Subjects in photographs with very shallow depths of field don’t look like the subject does in real life; however, it does add a lot of interest to the photograph, in that they help direct the viewer to a single point on the image. The easiest way of manipulating the depth of field is to play with a lens’ aperture — the smaller the aperature number, the shallower the depth of field (more on aperture can be found here). Simply set your camera to “aperture priority” (or just put the camera in full-on manual mode, if you wish), and set the aperature to a low number.

Some beautiful examples of shallow depth of field:

This great shot shared by (flicts) in the Gadling Flickr pool is a classic example of shallow depth of field. Notice how just the small barb of the fence is in focus, where the rest of the shot isn’t. You can still tell exactly what the image is — a verdent green field in the country — but the shallow depth of field directs your attention exactly where (flicts) wants it to go, on the tiny detail of the fence. Taking this photograph with a large depth of field would have resulted in a rather ordinary shot; instead, the depth of field makes the shot. Really spectacular.

Flowers are wonderful subjects for playing with depth of field, primarily because they generally have so much detail going on, the number of areas you can choose to have in focus are general endless. In this great shot shared by dog blue in the flickr pool, the very tips of the petals are in focus, while the rest of the flower (and its neighbours) rapidly fall into bokeh. Again, this would’ve been an ordinary shot if there was a large depth of field; but it makes for a great image when the depth of field is restricted. Lovely work.

2. Capture movement through blur. Oftentimes, when taking a photograph of a rapidly moving object — a car driving quickly, perhaps, or a child on a swing, for example — the natural tendency is to move the camera along with the moving object, in order to minimize blur. Instead, consider trying to capture the blur itself — forget about trying to get the moving object in focus, and instead, go with the flow: let the object whiz by, and capture the speed of the object

A few tips as you try to capture blur: consider placing an inanimate object (or an immobile person) in the foreground, and focus on that, instead. The stationery object/person will provide great contrast with the moving object, and give some context and contrast in the image.

Some amazing examples of blurry movement:



This shot of a New York City subway shared by ultraclay!
is a classic demonstration of capturing blur by juxtaposing a moving object against an immobile one. In this shot, by focusing on the stationary couple in front, the speed of the passing train is beautifully captured — you can almost imagine standing on the platform with them, with the sudden train rushing by taking your breath away.

Nobody nearby for you to use as your stationary focal point? Look up: in this shot, Cazimiro used the interesting ceiling pattern as his stationary object — by focusing on that, the rushing train in this Washington DC subway is just a beautiful blur of light, and the entire shot is from an interesting perspective, rather than just looking straight on at the train. Outstanding job.

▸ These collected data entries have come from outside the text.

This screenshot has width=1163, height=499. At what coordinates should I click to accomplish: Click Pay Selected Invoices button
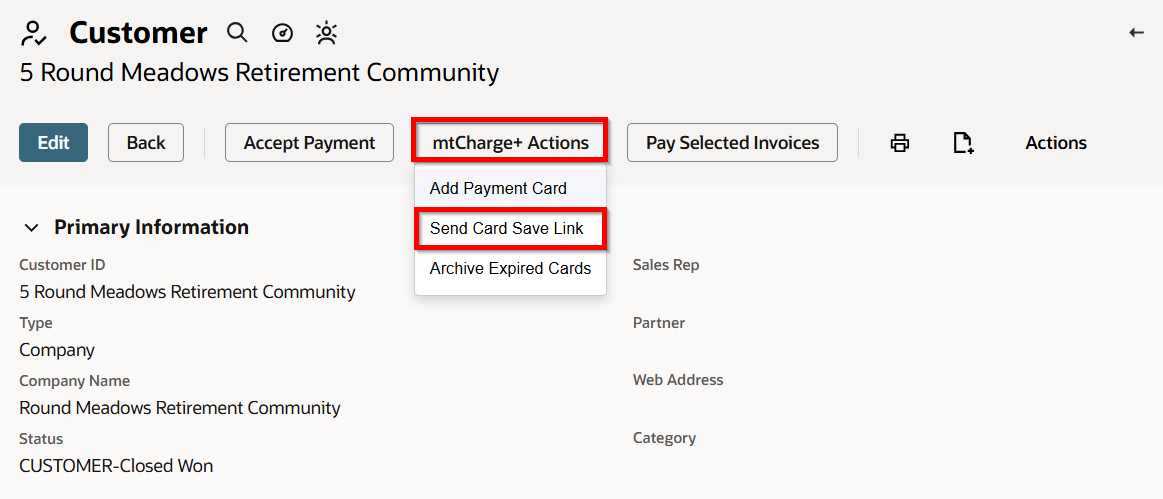732,142
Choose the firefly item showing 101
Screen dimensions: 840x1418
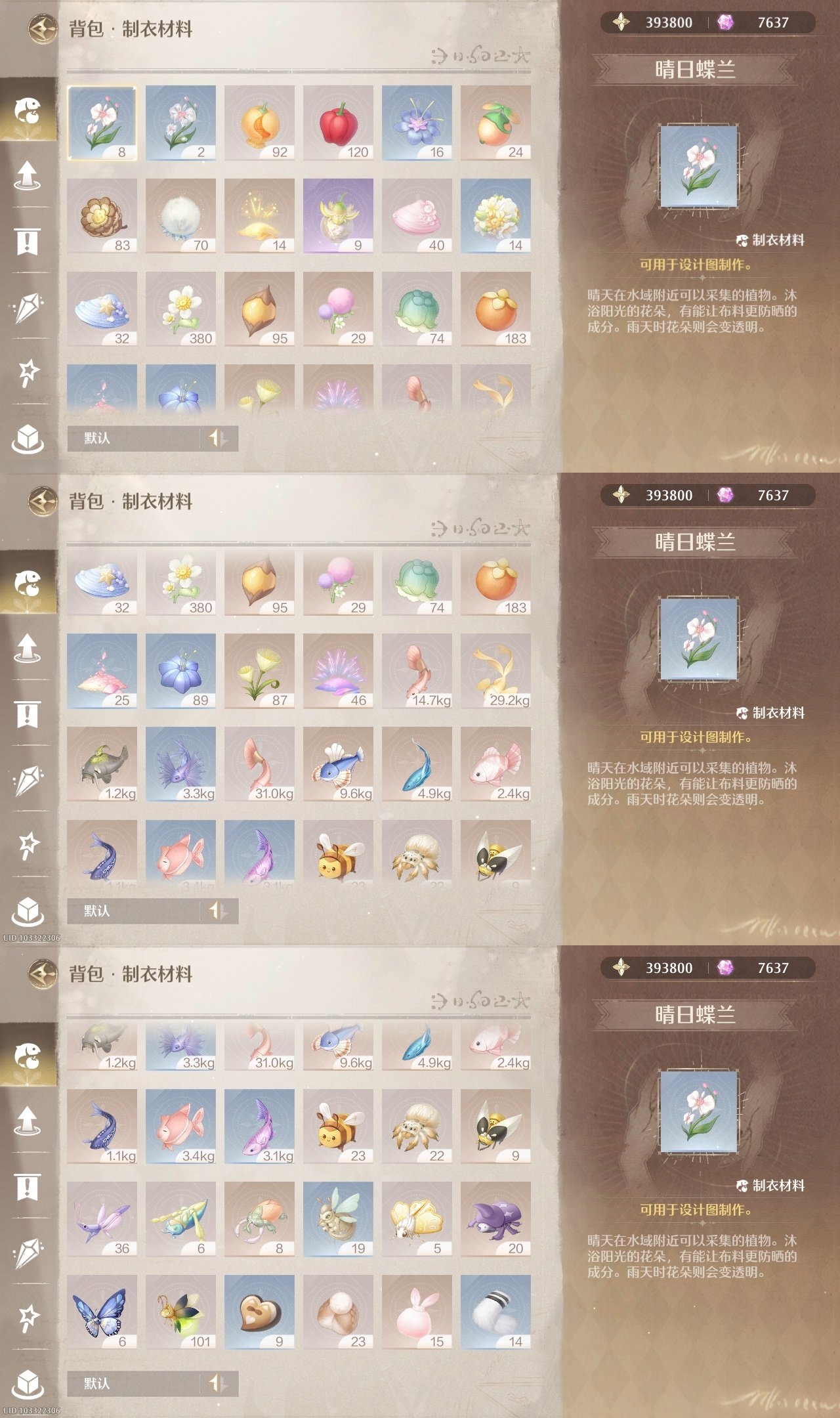180,1312
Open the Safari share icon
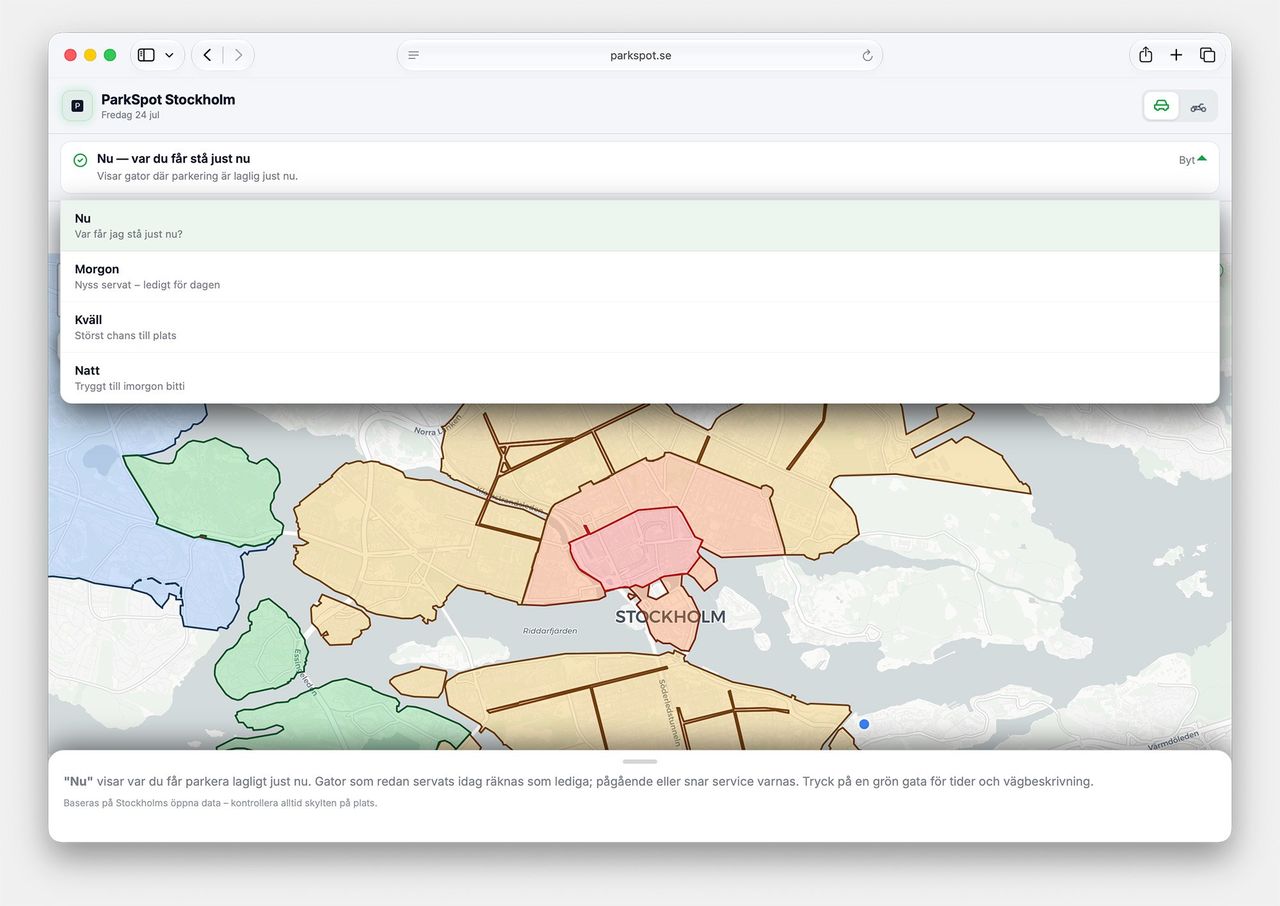 click(x=1146, y=55)
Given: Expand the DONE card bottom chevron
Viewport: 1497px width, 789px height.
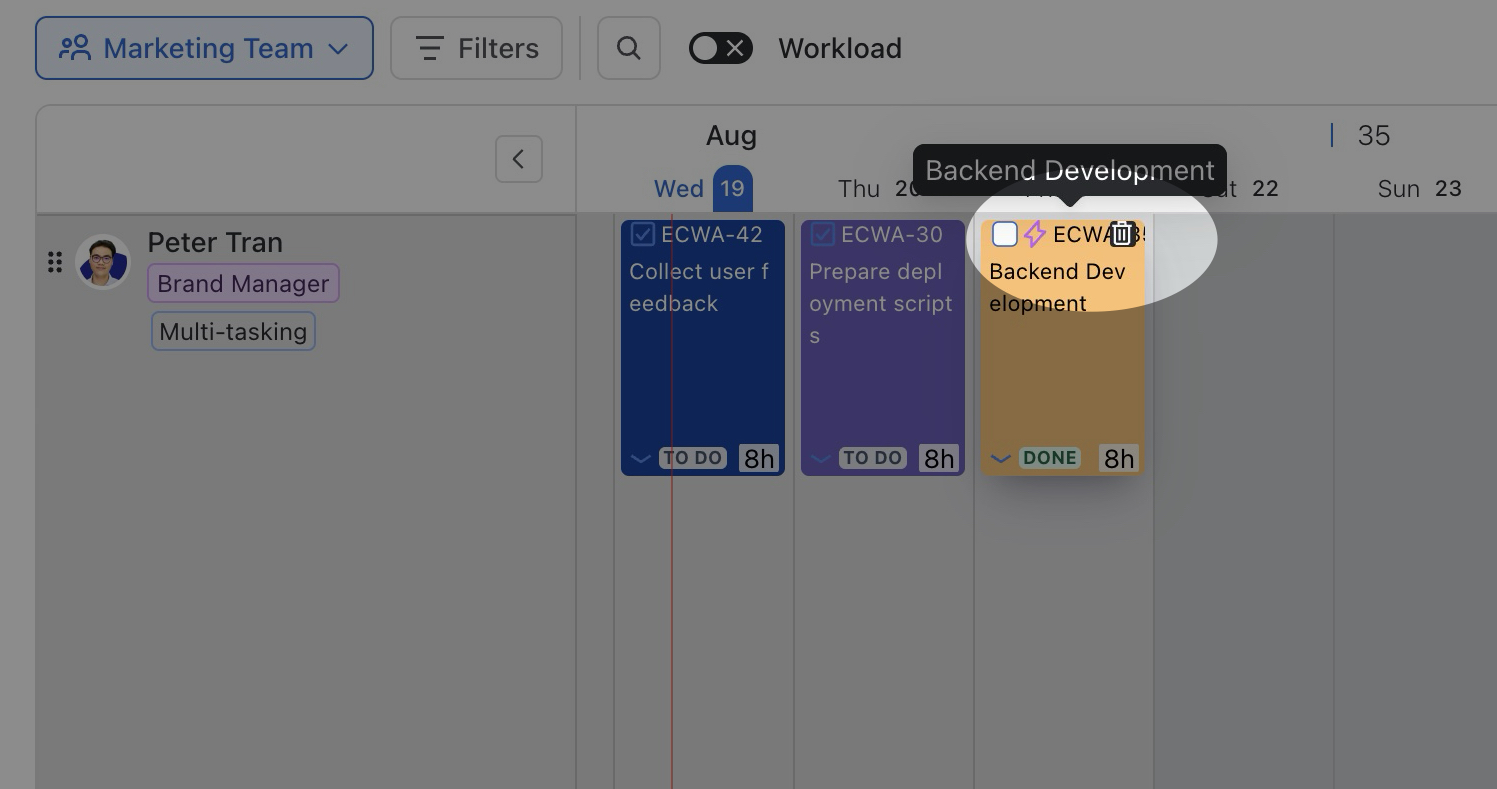Looking at the screenshot, I should [1000, 459].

Finally, lest you think the “blur” technique only works for public transportation, check out the amazing shot above by Willy Volk, taken on a Florida beach. In this shot, Willy focused on the stationary sand, and let the ocean do its thing. An awesome shot – it makes you totally imagine the rushing waves over your feet, as your toes sink into the grainy sand. Of course, the warped perspective given by using the fisheye lens helps make this shot, as well.

3. For night shots, purposely make the lights out of focus. Lights at nighttime are magical — and sometimes purposely “unfocusing” the lights can make your images even more magical, as they flare against a darker sky. This technique is particularly effective when shooting holiday lights, strings of street lights, or any multitude of city lights against a darkening sky.

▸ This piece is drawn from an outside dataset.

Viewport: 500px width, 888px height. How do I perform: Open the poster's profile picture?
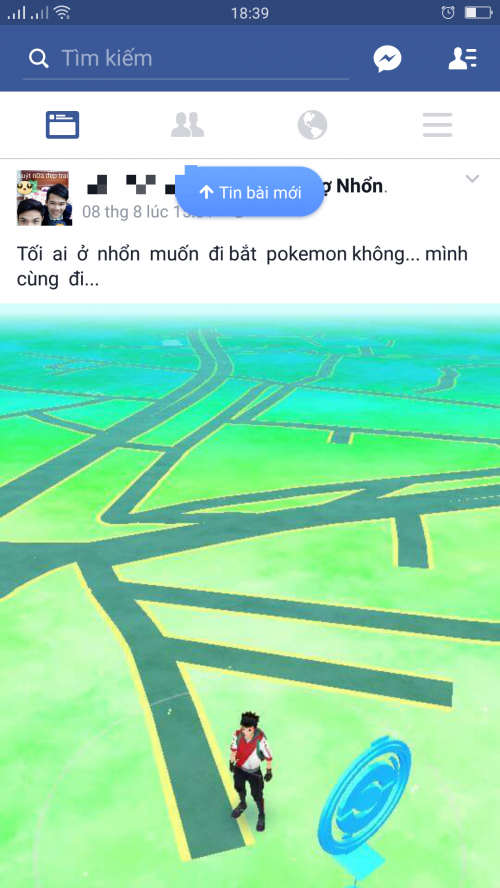tap(44, 198)
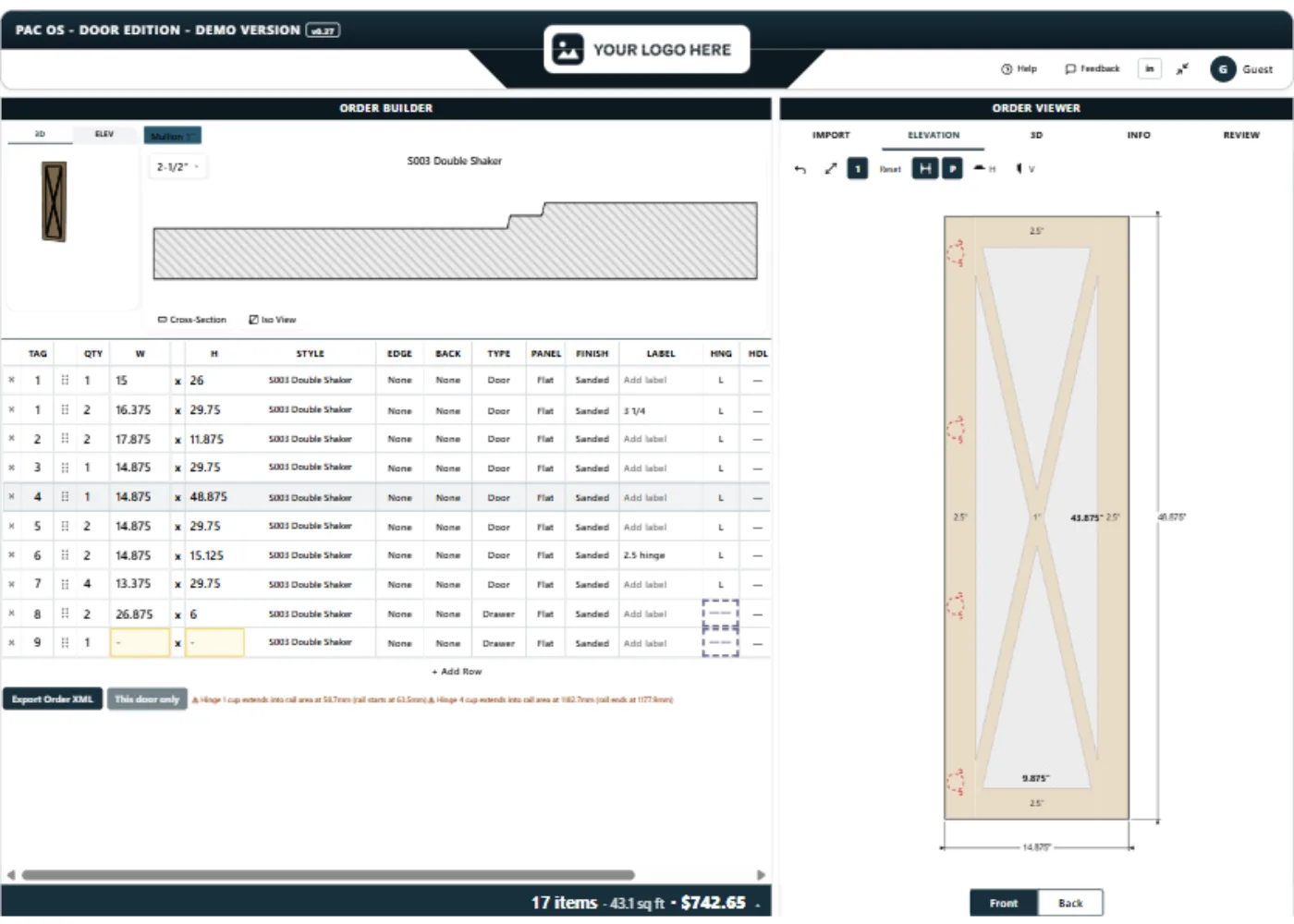This screenshot has height=924, width=1294.
Task: Expand the order total chevron beside $742.65
Action: coord(757,905)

Something to keep in mind — this effect tends to work best at dusk, when you can still make out silhouettes against a dark blue sky, rather than at pitch black-darkness. Also, this can be a lovely effect when taking images in intimate restaurants or bars: place an object with a recognizable silhouette in the foregrounds, with the twinkling lights in the background.

Some really stellar examples of blurry lights:

This shot by ultraclay! is a perfect example of capturing an intimate feel in a bar or restaurant. Shot at a sake bar in New York City, by focusing on the candle in the foreground and keeping the other candles in blur in the back, the result is an image that makes you think of low conversations, the clink of sake glasses, and the occasional outburst of laughter. The photograph doesn’t just record an image, but it captures some of the mood around the image as well.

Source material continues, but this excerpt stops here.